Hot and humid today, and now, as it approaches evening, I can see thunderheads gathering over the mountain. Hopefully it will rain some tonight and cool off. I didn't take into account before moving to the tropics that they can be...well...tropical.
Despite the recent arrival of my income tax refund, I am still short on money. My fondest wish, currently, is to move out of my sister's dorm room. I have not yet reconciled myself to the idea that it's entirely possible to live off the land here (though it does look good on paper), so I spent today, like most weekdays, looking for a source of income.
Kelly Services called yesterday and said they had a sure-thing position lined up for me, working graveyard shift in a call center. Trouble is, the next training class for it doesn't begin until the middle of May. Nevertheless, in the hopes that I might be able to get some interim work with them, I rode TheBus to downtown Honolulu. There I killed some time before my appointment goofing off on foot in the vicinity of their office and calling a friend back in Baltimore from a pay phone. With still half an hour to pass before my scheduled time, I went in anyway and got started on the mound of paperwork that Kelly requires. Application form, drug testing release, background check release, I-9, Federal and state tax forms, and more besides. I think I may have signed something entitling them to my firstborn.
At some point when I was clearing myself out from under this pile of paper, my interviewer had returned from lunch. I presented her with the paperwork, my ID, and my resume. She reiterated that the call center job was a can't-miss opportunity, that they were desperate for warm bodies to coordinate conference calls, and that my body would suffice. She gave me a standard battery of clerical tests for the meantime. We discovered that my typing speed is 93 WPM at a near-perfect rate of accuracy, and that I am also qualified to operate Microsoft Word and Excel. With that, and a vague promise to call me if something in my line came up, I was out the door.

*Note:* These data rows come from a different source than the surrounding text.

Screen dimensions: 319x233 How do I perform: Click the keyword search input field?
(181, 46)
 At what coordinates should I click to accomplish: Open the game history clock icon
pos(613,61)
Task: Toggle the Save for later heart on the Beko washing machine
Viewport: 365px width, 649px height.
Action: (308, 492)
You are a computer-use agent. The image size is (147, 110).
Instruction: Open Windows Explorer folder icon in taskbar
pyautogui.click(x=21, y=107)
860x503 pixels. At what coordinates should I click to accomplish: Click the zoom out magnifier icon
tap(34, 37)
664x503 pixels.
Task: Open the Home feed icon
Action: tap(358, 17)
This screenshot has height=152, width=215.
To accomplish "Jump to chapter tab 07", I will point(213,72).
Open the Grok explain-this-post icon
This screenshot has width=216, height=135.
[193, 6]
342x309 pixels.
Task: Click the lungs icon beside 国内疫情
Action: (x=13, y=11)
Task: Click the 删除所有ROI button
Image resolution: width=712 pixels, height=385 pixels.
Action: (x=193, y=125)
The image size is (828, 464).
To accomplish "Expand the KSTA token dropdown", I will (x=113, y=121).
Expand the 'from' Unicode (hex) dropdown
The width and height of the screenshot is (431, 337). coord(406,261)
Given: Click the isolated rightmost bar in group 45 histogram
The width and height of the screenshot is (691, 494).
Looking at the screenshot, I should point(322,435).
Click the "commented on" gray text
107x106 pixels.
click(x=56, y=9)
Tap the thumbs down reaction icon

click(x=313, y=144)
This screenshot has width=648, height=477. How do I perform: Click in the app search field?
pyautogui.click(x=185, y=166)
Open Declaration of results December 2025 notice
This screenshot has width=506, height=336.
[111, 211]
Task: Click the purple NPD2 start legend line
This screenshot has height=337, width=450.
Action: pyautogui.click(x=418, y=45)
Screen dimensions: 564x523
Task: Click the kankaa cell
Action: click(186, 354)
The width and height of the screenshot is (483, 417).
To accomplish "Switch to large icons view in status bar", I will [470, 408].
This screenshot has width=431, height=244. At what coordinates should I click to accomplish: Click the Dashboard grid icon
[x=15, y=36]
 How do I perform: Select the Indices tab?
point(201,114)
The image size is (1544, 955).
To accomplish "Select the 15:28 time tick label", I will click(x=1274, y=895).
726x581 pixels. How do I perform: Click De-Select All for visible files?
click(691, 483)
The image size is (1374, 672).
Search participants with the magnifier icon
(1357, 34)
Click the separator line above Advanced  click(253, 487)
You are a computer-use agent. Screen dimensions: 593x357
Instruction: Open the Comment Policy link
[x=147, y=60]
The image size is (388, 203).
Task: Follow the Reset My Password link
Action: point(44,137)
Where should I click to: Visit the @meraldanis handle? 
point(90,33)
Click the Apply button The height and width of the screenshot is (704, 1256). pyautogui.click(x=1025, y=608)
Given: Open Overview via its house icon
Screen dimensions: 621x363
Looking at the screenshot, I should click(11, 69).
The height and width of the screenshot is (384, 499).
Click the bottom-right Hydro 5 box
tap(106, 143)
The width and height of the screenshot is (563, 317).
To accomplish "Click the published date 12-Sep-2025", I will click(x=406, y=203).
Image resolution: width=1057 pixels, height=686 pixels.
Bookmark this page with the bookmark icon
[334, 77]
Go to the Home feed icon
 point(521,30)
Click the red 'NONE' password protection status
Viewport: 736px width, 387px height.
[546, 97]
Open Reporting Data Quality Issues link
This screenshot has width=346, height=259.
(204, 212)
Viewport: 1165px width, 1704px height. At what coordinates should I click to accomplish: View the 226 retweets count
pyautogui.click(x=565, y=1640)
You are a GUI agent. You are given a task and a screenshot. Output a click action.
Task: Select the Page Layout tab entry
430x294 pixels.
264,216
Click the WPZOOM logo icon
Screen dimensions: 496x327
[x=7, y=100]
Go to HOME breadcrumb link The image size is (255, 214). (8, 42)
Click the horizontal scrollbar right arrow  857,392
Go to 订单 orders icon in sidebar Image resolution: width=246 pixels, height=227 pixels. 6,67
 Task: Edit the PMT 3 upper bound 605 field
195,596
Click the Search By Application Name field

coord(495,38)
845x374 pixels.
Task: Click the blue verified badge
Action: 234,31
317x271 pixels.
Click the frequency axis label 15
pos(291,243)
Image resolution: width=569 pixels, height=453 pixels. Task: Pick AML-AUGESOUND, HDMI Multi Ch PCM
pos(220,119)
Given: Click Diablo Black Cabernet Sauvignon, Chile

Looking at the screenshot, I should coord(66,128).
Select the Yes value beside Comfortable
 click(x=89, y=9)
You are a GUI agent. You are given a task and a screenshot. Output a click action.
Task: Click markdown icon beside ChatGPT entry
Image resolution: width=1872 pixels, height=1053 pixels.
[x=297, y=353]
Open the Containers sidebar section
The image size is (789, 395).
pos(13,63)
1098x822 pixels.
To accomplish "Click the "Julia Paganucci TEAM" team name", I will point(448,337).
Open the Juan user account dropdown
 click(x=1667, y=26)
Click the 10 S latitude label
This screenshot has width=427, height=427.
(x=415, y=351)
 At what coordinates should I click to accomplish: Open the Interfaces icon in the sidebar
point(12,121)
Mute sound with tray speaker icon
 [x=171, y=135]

It was still pretty early, so I got myself back on TheBus and rode to what I had been told was the general vicinity of the Hawaii Humane Society, for which I had seen a want ad. After a lot of hiking around and retracing my steps in my uncomfortable job hunting shoes, I found myself at their office. I made the happy discovery that from there I could see the building in which my sister (and by extension, myself) lives, thereby saving myself another bus fare. I went inside and filled out another application, only to learn upon turning it in that they wouldn't be even interviewing for 3 more weeks.
I meandered down to my sister's building, which was trickier than it might have been, as the H-1 was in the way. There I gratefully changed into something more comfortable and put in a little work on two freelance gigs that I hope to develop.
One is a computer science tutoring gig, for which I whipped up a flyer that I will print up and post around campus. The other is a little more interesting. I'm having cards printed by VistaPrint that say:
Do you have problems? (Of course you do.)
Tell me about them. [Ground Control], Psychological Counselor
...with my phone number and e-mail address. While my formal training in psychotherapy amounts to exactly nothing, I am known for being fairly sympathetic and I have an excellent "listening face." If I can get people to pay me $50 or so an hour to listen to their troubles, and offer some common sense advice, I won't refuse. I plan to go down to the University library and suck up a few books on psychological theory before I start handing out cards. If any of you are psychologists and outraged at the idea of a civillian practicing psychotherapy without a license or degree, remember that bartenders and priests have been doing it for centuries.
Well, in the course of this writing, it has passed from evening to full-on night. Time to get a little dinner and hit the copy shop. I will node another daylog in the near future to share the results of my experiments.